They say, he was just a dog?

They say, he was just a dog? There is no such thing.

Matthew

They say, he was just a dog? There is no such thing.

These little fellows become everything, a huge part of your family, of your life

I moved from my home country, Canada, in 2000, to Texas, the USA.

Honestly, not the easiest adjustment to move to another country, let alone leave all you knew as your family & friends.

Learned quickly the Kids forget the Duties

I first had promised our daughter we could get a dog to make the move easier, and well, as I learned quickly the kids forget their duties in a short while and they become the adults commitment.

I was the one to name our little puppy we found, and all quickly fell in love with. “Matthew”, my son, I never had.

A miniature schnauzer, best dog ever. What was there not to love about him.

Non shedding, very brilliant, quick to learn any and everything.

Matthew very quickly became, ” my dog” ” my best friend” ” my son”

He loved me unconditionally each and every day.

I fell more and more in love with him everyday, as did he me.

People were so amazed of how well behaved he was.

I would constantly get stopped and asked where I got him trained.

Never even needing a leash, he would sit and not move no matter what store I went into and waited just for me to return.

Dog

We Became Better Friends Every Day

We spent so many hours together becoming better friends every day.

Dog

I would take him walking ( talked a lot about anything on my mind, especially how hard it was for me to live so far away)

Any cars rides he also accompanied me, sitting on my lap as I drove.

Matthew even rode between my husband and I sitting up on the seat of our Harley Davidson. This really had people looking/ smiling and talking.

After having Matthew become a huge part of our family for 10 yrs we learned he had Cancer. I was devastated . . We treated him all we could, but he lost the battle.

Loosing Matthew

Loosing Matthew was one of the very hardest pains to my heart I’ve ever had to experience. Can or will I ever get over him?…. I doubt it.

He holds a very special place close to my heart. When I lost Matthew I lost a huge piece of my heart. I cried for days, years..

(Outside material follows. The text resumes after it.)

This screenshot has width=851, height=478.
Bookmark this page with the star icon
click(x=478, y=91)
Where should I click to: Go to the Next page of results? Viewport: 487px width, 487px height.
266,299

His picture is in my kitchen, den, game room & bedroom, along with his little box of ashes on my dresser. I have a special glass etched statue of him also on my bedroom dresser, as well as a blanket on my bed with his photo etched into the stitches, where he continues to sleep with me, as he always did. ( my sister bought me both of these precious keepsakes)7 Years Later

It’s been almost 7 whole years since I lost this little man, and I still cry when I see one that looks just like him.

Matthew meant the world to me and always will.

To me I honestly believe what they say, ” a dog is man’s best friend ”

Praying one day I shall be together with my Matthew again.